Transaction time has nothing to do with confirmation time.
CC transaction is instant but takes 60 days to confirm.
It does matter when you have a retail transaction and you don't know who your customer is, for example the food markets in developing countries where any one can walk in and buy some fresh meat or vegetables. The vendor is moving fast. And most people don't have identification any way.
Also it would matter in retail transactions in the developed countries where fake identification would even be possible in some cases.
And do we really want to move to a world where we carry our identification on an RFID chip in our body in order to make it efficient!
True the merchant could accept the cost of fraud as a cost of doing business, as is the case with online merchants which accept credit cards. However, note that many retail merchants operate on razor thin margins.
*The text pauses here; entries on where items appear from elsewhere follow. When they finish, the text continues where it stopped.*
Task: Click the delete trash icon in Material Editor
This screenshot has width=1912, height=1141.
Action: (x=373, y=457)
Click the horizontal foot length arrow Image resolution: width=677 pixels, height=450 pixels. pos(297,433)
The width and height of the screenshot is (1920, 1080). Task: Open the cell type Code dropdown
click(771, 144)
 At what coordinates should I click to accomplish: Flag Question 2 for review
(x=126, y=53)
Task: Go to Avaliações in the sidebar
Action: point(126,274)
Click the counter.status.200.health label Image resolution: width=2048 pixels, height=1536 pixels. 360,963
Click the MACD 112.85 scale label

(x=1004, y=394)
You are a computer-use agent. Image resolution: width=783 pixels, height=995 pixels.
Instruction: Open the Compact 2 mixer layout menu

WalMart prefers debit cards I think.
Thus it is erroneous to assert that 1-confirmation delay isn't relevant in all cases.
And off-chain transactions do indeed bring us back to the issues of centralization required to deal with (abuse of) trust, which is of course a slippery slope just as how putting our gold on deposit in the 1800s and trading in certificates lead us to bank failures (due to fractional reserves lending of certificates, i.e. cheating) and then finally a central bank to prevent corrections (i.e. prevent debt defaults) and keep the debt increasing non-stop for the past 80 years or so without correction (thus leading to a horrific global implosion coming before 2020).